TIME : 2016/2/29 18:31:00
Quest for Japan’s Best Ramen T+L travels to the Japanese island of Kyushu to seek out the spiritual home of tonkotsu ramen.

I am on a plane, crossing an ocean to eat a soup made of pork bones. Mid-flight, I dream of my first encounter. Of the first slurp, revelatory as a first kiss. Of steam rising off the fat-slicked surface, the hot mishmash of chewy noodles and the just-set egg spilling its sunsetty yolk into the porky depths that are touched with the tang of sea and soy and miso and whatever proprietary, body- and mind-altering secrets have been stirred into the mix by the cooks at that pocket-size, second-floor shop in Omotesando that has a line up the stairs and down the block.

You don’t forget your first time with tonkotsu ramen. Mine happened a decade ago. Cold, gray Tokyo lunchtime in December. The first, skeptical spoonful. (What’s all the fuss about?) Then the full rush of pure rendered meaty umami-ness. (Where has this been all my life?)

It is not a normal smell, the smell of tonkotsu ramen. The odor (no one would call it a fragrance) does not tip gently up the nasal passage.

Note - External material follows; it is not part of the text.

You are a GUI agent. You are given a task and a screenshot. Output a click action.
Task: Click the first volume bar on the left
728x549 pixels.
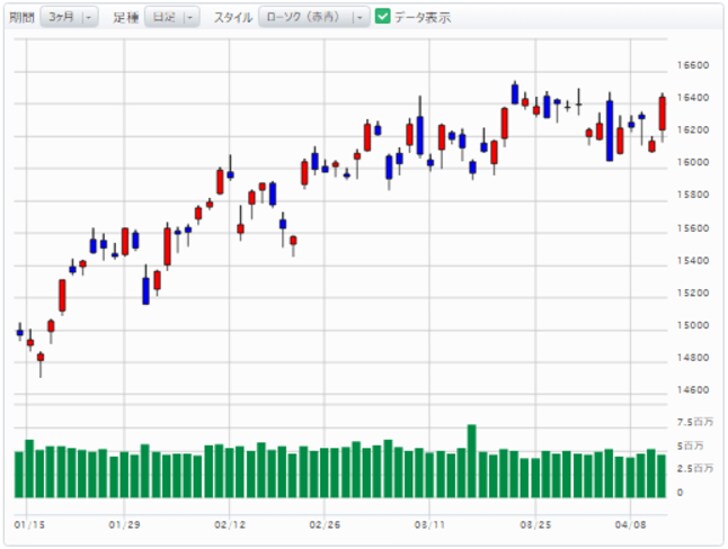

Rather, it sticks like a blow dart in the bridge of your nose. A sour, worrying foulness that speaks of some ancient, ancestral revulsion: this is how you first become aware of the proximity of true Hakata-style tonkotsu ramen. And it’s precisely this strange funk that—once you’ve overcome the initial, misleading impression and fallen hard for the stuff—you find yourself dreaming about.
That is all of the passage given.